● **Problem to solve**: Each line of the data that mentions the string "Select" needs to be identified and copied.

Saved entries
═══
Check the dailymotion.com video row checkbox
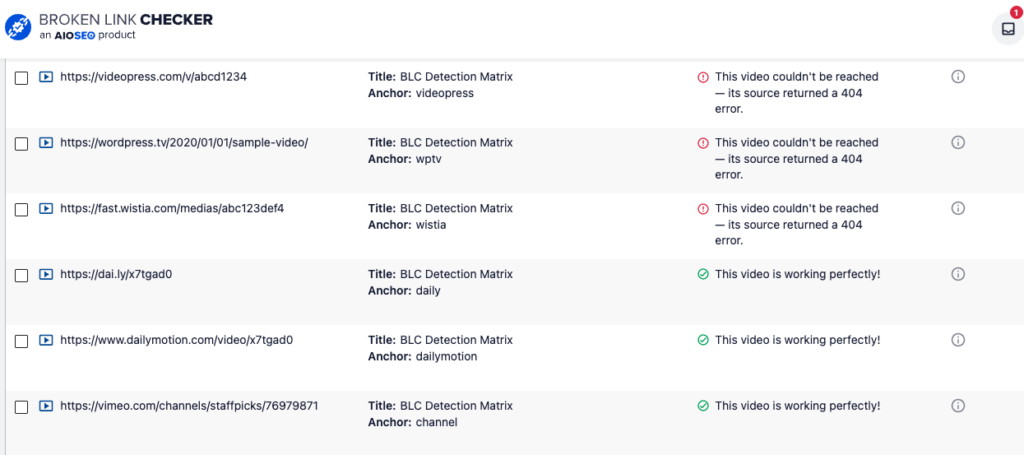This screenshot has width=1024, height=455. pos(22,341)
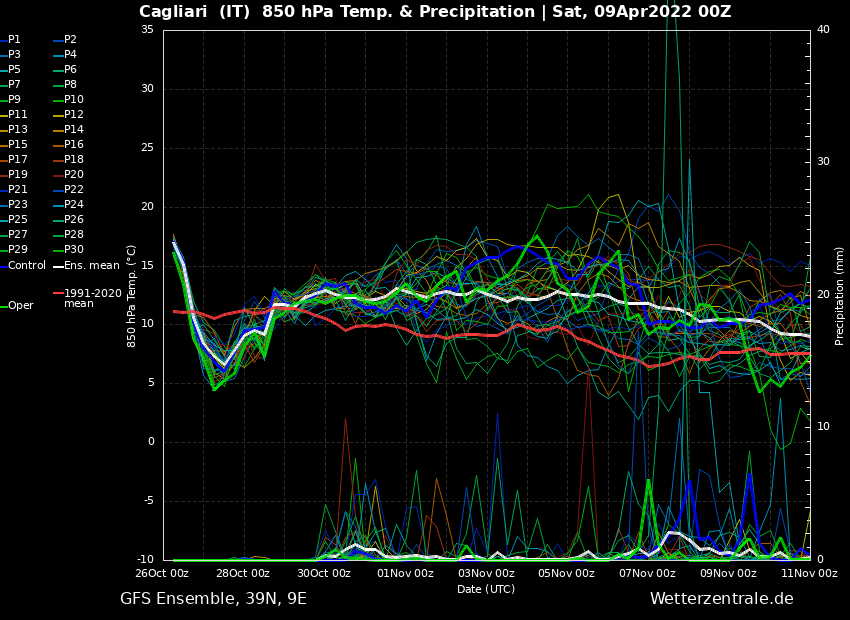850x620 pixels.
Task: Click the GFS Ensemble, 39N, 9E caption
Action: click(213, 599)
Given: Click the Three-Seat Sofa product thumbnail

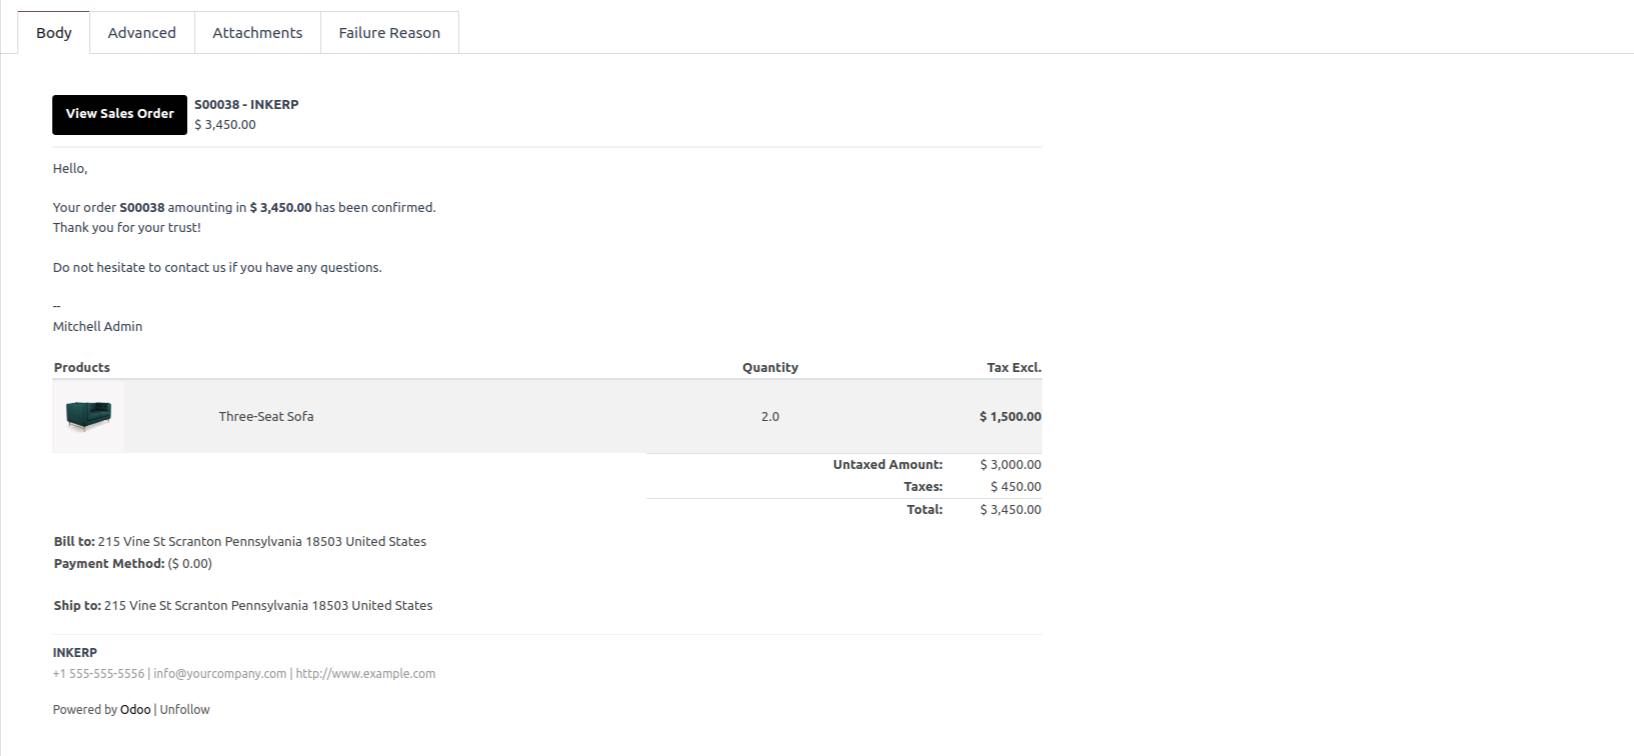Looking at the screenshot, I should [88, 416].
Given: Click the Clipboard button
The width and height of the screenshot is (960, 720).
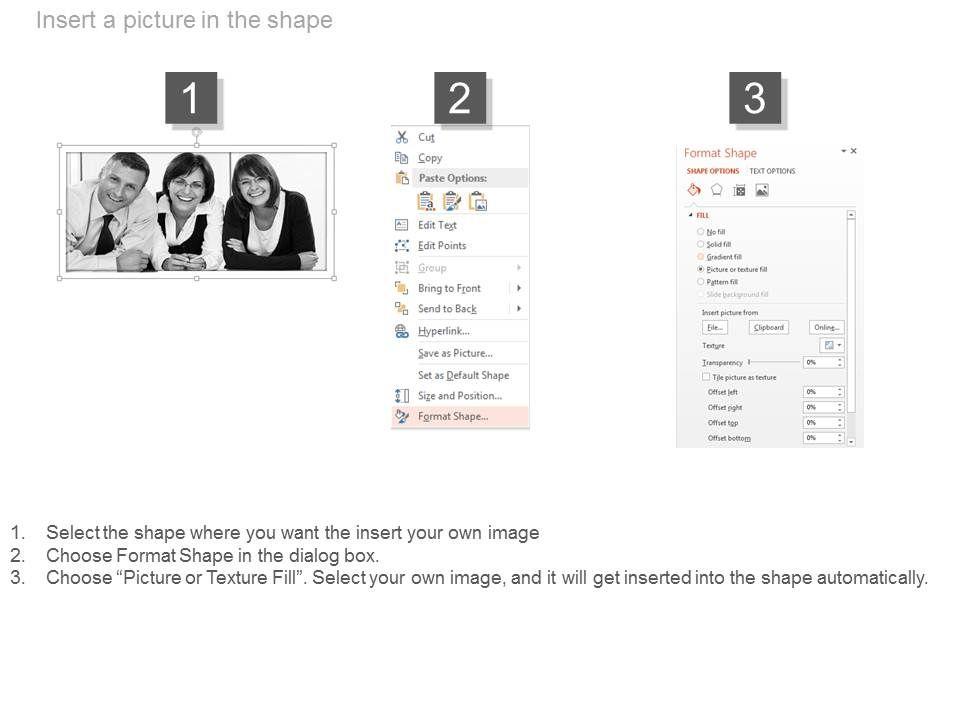Looking at the screenshot, I should tap(768, 328).
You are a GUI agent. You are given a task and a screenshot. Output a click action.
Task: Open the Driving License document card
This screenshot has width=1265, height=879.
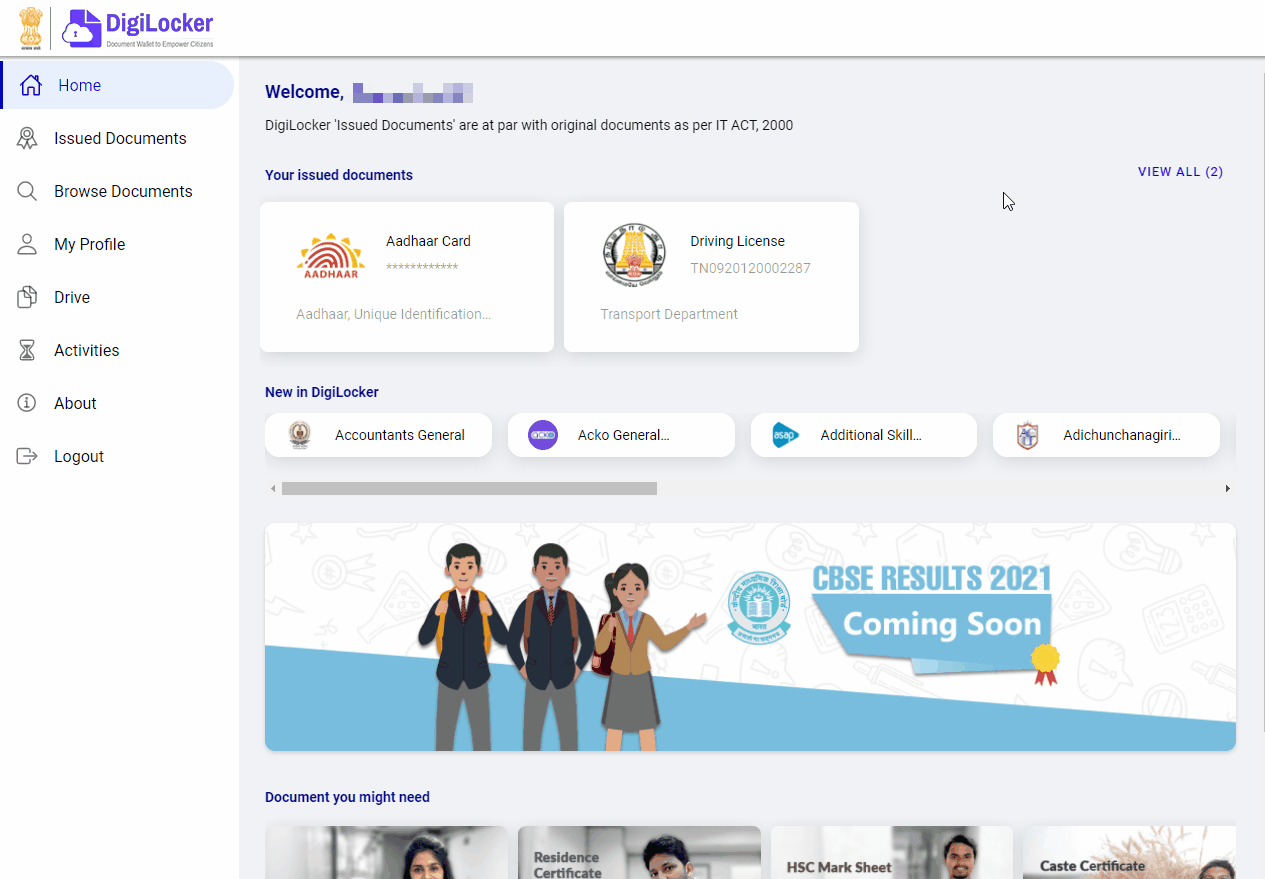pos(711,277)
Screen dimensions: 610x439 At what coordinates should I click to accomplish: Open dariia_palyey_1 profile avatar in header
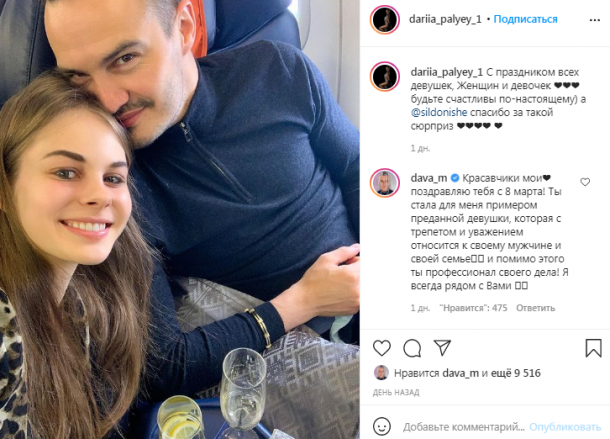[385, 19]
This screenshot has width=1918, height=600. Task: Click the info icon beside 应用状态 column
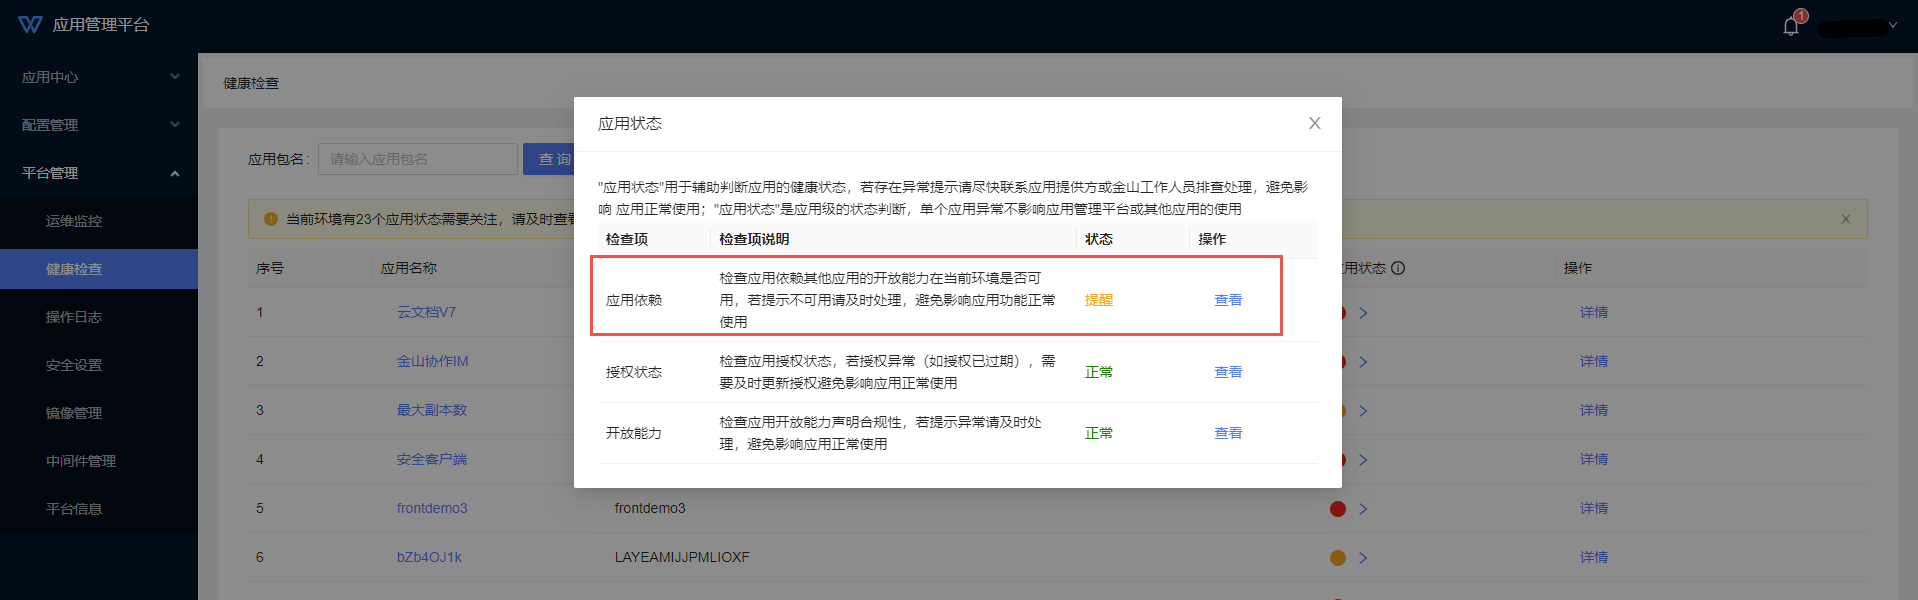1398,268
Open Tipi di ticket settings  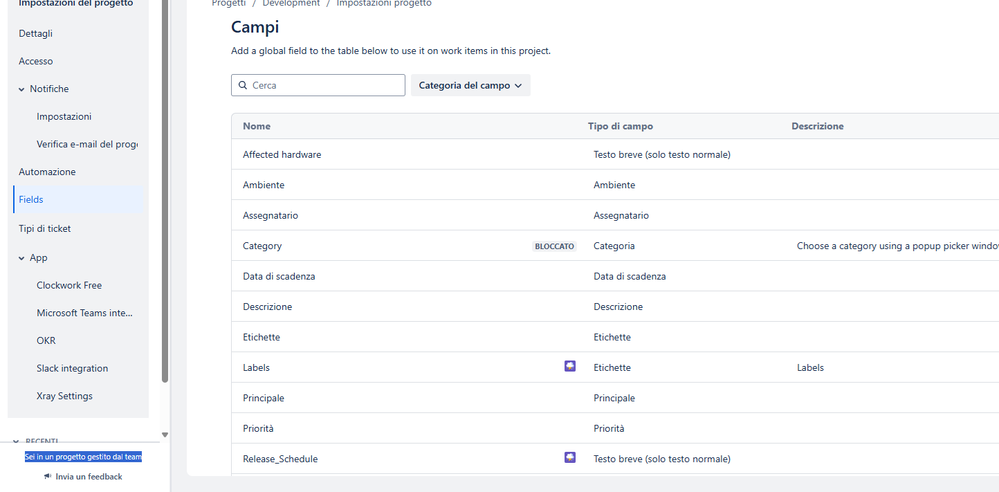click(45, 229)
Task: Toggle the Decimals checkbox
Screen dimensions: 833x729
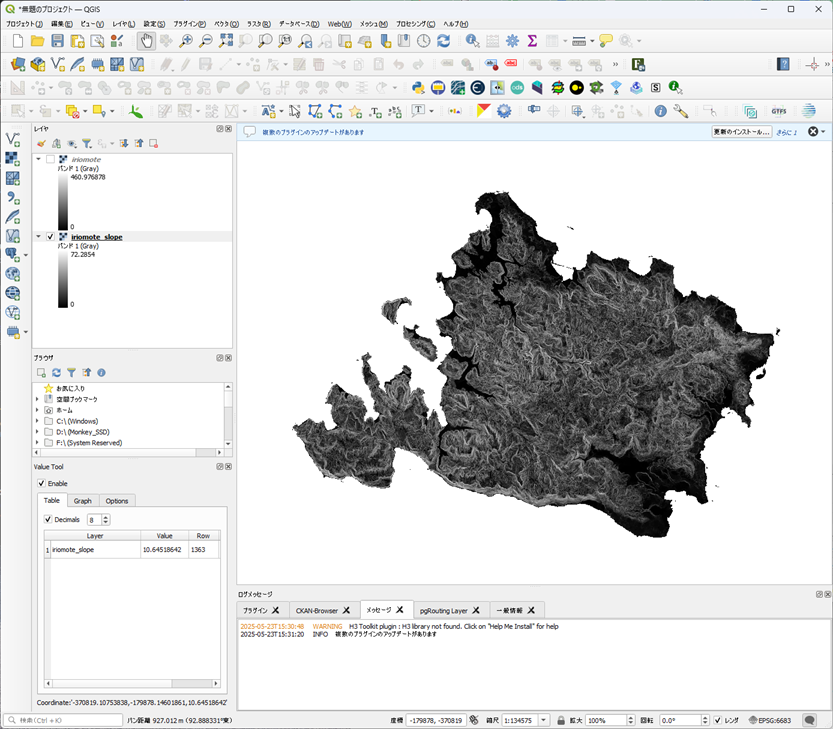Action: 48,519
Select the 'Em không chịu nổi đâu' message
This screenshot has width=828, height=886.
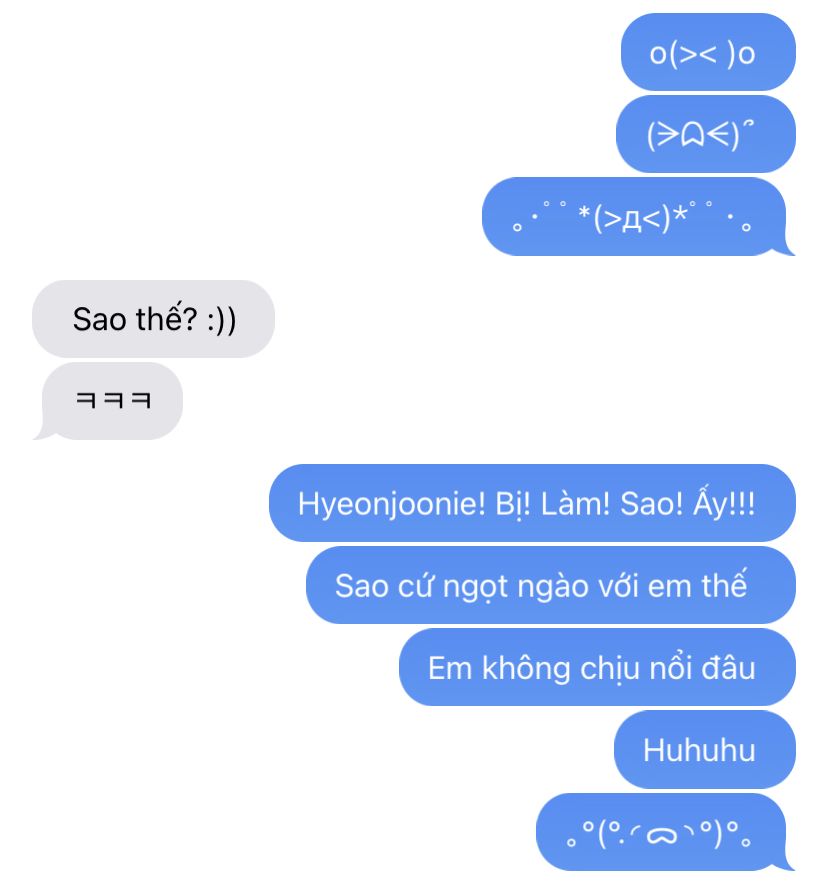click(597, 667)
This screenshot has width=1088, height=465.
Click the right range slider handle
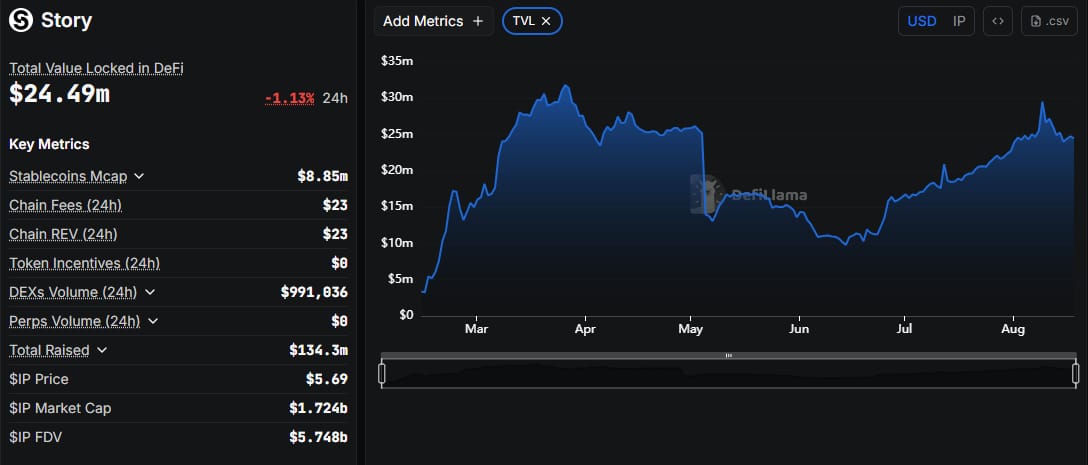point(1075,373)
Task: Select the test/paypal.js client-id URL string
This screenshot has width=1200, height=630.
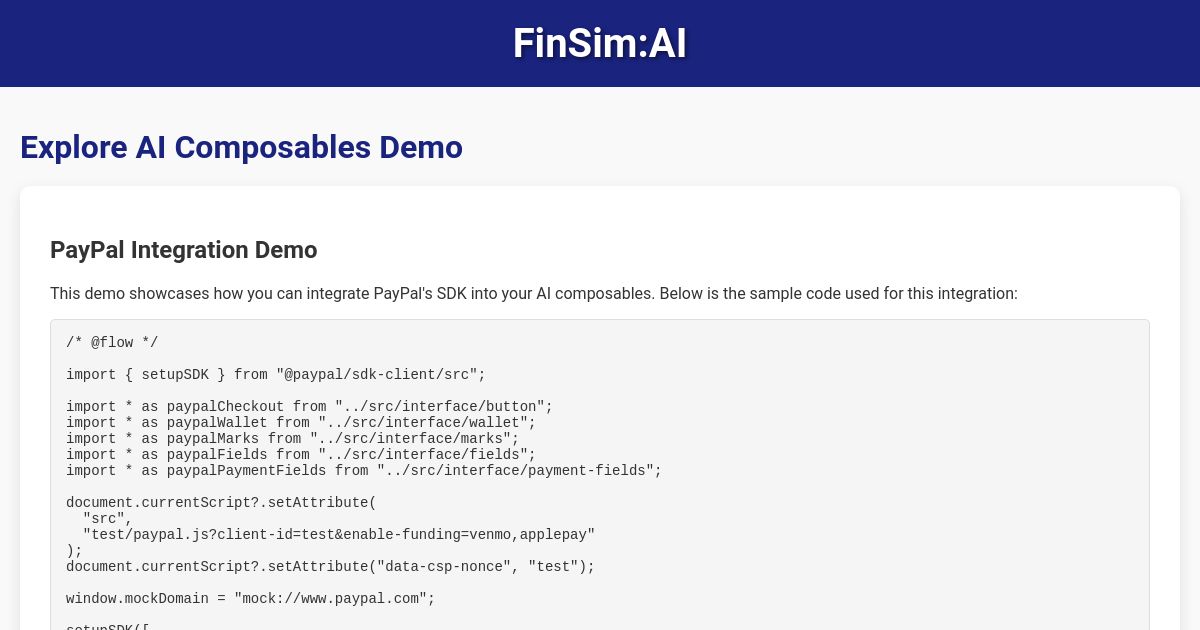Action: (x=339, y=535)
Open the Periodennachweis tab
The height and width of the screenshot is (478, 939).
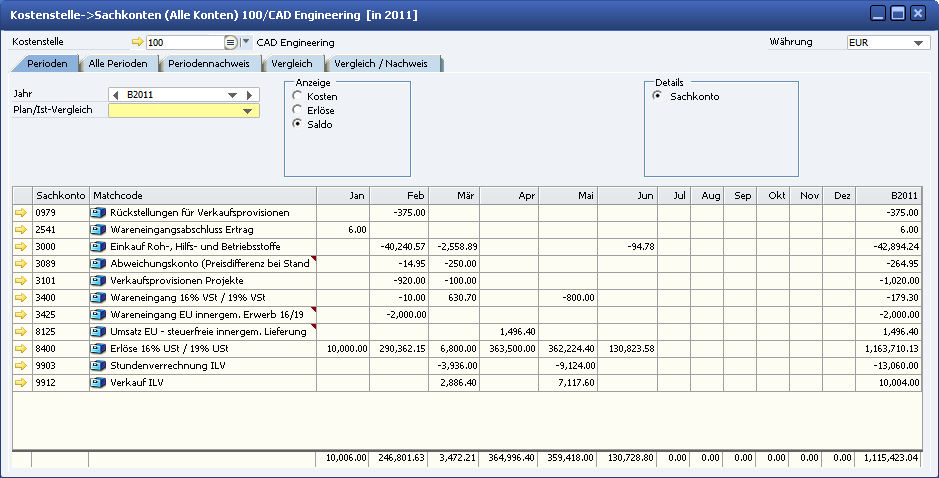pos(208,64)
═══
● **Reply to the exercise**:
Select the 'Em không chịu nổi đâu' message
Task: Select the test/paypal.js client-id URL string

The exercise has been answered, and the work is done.